Partition Factor: partition_factor

The partition_factor is 0 for most partitions. Only the fpga-partition has a factor of 1. This is done to allow more freedom in possible future overlapping of partitions.

Waiting Time: age_factor

The age_factor depends on the waiting time of a job. A job that was just submitted has an age_factor of 0. While the job is pending the age_factor grows linearly till it reaches a value of 1 after 10 days of waiting.

Job Size: job_size_factor

The job_size_factor prioritizes larger jobs. The value between 0 and 1 is given by requested resources divided by the total resources available in the cluster. A full-system job has a value of 1.

 

How to get a Higher Priority

Increasing the Project Contingent

If you either temporarily or permanently need a higher project contingent, then the PI of a project can request it from the Resource Allocation Board of PC2 via mail to pc2-support@uni-paderborn.de. Please include a justification for why you need the increase. Normal and large projects can be increased by at most 25 % over the initially granted total contingent.

express-Priority

The express-QoS (#SBATCH -q express) gives your jobs a very high priority. Each user has a monthly quota listed in the table above. If this quota is exceeded no jobs can be submitted with the express-priority until the quota is refreshed at the beninning of the next month.

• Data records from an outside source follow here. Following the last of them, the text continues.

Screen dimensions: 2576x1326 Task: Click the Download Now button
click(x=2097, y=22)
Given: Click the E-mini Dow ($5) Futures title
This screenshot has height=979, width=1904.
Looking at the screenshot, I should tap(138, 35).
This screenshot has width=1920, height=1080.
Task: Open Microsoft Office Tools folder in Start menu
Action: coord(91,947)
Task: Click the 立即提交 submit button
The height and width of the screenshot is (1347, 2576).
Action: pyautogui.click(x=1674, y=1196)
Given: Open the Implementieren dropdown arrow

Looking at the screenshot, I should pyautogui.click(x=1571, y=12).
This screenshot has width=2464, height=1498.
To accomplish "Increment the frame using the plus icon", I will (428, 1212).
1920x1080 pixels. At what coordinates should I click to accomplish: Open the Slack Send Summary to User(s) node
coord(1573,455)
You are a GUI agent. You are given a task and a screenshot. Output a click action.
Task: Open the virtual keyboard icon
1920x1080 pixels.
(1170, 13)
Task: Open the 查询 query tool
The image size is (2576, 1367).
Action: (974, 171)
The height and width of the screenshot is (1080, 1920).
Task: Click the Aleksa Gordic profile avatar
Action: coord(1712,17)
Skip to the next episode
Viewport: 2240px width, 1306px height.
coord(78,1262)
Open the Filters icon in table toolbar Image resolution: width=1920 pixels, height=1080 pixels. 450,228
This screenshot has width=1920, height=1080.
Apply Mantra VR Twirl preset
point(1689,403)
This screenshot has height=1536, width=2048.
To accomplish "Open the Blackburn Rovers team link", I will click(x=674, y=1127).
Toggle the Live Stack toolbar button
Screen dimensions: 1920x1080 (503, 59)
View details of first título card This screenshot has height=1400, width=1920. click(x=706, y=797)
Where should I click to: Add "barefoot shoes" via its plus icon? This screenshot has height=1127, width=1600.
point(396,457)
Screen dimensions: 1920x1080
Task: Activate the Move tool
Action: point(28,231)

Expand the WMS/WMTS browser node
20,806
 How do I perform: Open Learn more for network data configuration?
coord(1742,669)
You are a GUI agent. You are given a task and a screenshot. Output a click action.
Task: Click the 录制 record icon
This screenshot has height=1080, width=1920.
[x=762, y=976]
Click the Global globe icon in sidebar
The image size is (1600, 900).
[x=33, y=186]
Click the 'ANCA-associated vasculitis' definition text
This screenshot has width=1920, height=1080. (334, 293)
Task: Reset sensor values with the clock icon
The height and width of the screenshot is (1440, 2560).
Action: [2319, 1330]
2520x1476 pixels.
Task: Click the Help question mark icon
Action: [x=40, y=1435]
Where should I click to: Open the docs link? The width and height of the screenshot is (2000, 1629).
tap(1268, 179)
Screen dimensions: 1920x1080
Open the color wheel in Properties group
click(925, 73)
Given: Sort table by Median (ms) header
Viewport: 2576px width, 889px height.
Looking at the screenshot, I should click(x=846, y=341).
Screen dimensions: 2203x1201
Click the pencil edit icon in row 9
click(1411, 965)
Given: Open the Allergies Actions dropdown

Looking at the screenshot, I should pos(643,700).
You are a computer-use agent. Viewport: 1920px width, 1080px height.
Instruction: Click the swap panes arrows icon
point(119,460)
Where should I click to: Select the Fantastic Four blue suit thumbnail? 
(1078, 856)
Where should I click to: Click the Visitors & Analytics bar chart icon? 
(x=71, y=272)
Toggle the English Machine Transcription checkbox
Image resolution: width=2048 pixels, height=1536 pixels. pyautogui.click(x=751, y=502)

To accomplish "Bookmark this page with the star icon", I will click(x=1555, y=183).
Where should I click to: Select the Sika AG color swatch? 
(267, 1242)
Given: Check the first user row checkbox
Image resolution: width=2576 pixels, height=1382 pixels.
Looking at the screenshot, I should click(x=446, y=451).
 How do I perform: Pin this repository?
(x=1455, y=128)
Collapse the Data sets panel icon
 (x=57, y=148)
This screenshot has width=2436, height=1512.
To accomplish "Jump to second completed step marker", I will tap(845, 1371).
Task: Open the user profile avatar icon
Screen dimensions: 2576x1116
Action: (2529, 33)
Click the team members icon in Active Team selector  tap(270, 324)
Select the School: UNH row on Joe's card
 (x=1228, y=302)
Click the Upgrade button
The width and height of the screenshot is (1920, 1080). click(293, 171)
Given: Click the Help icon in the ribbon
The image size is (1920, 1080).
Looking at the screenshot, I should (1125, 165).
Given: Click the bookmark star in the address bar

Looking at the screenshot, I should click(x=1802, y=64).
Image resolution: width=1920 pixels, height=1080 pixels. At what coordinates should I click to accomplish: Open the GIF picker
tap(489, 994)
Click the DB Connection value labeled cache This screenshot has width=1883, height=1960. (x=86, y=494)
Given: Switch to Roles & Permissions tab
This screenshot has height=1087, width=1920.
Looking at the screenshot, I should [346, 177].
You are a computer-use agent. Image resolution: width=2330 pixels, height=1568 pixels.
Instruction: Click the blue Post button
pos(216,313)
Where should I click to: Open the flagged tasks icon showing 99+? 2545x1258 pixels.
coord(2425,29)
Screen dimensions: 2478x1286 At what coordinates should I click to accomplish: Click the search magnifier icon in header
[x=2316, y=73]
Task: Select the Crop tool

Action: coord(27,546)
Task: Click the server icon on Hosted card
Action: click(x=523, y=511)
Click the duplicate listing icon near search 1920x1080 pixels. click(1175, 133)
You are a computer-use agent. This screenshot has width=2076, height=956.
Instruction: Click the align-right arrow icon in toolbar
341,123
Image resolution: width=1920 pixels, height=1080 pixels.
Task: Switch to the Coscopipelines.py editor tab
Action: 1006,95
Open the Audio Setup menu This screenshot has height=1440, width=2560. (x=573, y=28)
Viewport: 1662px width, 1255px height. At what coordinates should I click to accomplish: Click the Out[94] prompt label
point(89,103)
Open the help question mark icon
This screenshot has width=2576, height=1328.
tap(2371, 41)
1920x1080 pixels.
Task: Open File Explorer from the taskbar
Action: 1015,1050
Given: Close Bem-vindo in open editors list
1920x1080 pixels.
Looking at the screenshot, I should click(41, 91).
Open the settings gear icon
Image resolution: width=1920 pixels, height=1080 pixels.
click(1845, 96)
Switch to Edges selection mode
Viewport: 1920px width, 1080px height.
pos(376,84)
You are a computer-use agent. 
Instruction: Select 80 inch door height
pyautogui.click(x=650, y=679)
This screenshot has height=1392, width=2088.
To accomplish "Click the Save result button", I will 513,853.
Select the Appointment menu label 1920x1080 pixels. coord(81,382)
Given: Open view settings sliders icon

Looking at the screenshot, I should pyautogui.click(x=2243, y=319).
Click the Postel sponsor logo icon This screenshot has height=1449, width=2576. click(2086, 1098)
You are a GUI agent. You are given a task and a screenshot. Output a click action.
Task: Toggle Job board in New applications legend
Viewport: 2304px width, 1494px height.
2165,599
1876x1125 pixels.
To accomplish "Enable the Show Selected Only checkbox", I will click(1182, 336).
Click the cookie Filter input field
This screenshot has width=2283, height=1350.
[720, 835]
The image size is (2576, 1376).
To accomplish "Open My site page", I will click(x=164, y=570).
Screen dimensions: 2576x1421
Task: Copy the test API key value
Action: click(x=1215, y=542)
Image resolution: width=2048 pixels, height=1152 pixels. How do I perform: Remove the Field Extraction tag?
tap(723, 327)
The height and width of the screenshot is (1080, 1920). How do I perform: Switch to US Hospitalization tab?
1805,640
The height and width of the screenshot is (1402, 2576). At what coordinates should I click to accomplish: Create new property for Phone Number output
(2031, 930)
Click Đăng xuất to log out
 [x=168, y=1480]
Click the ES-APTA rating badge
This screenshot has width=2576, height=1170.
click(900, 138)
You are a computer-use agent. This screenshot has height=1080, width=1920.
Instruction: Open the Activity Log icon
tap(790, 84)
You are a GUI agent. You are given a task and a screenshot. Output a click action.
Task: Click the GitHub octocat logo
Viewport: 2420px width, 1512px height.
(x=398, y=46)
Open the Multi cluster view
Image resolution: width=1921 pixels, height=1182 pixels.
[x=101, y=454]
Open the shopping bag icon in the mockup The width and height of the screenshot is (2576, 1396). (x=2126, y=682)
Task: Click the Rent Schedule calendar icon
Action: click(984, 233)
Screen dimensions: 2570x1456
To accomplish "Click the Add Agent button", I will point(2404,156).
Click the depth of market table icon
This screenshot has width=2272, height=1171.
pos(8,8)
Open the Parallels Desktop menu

You can only use the partitions that you could use via the regular priority in a compute-time project. Thus, if you don't have access to GPUs in a compute time project you also can’t access them via the express-priority.

fpgasynthesis-Priority (Noctua 2 only)

Projects that have been granted access to FPGAs also have access to the fpgasynthesis-QoS (#SBATCH -q fpgasynthesis). Using it gives their FPGA bitstream-synthesis jobs a high priority. The only allowed partitions are normal and largemem. Only single-node jobs are allowed and at most 10 running jobs per user.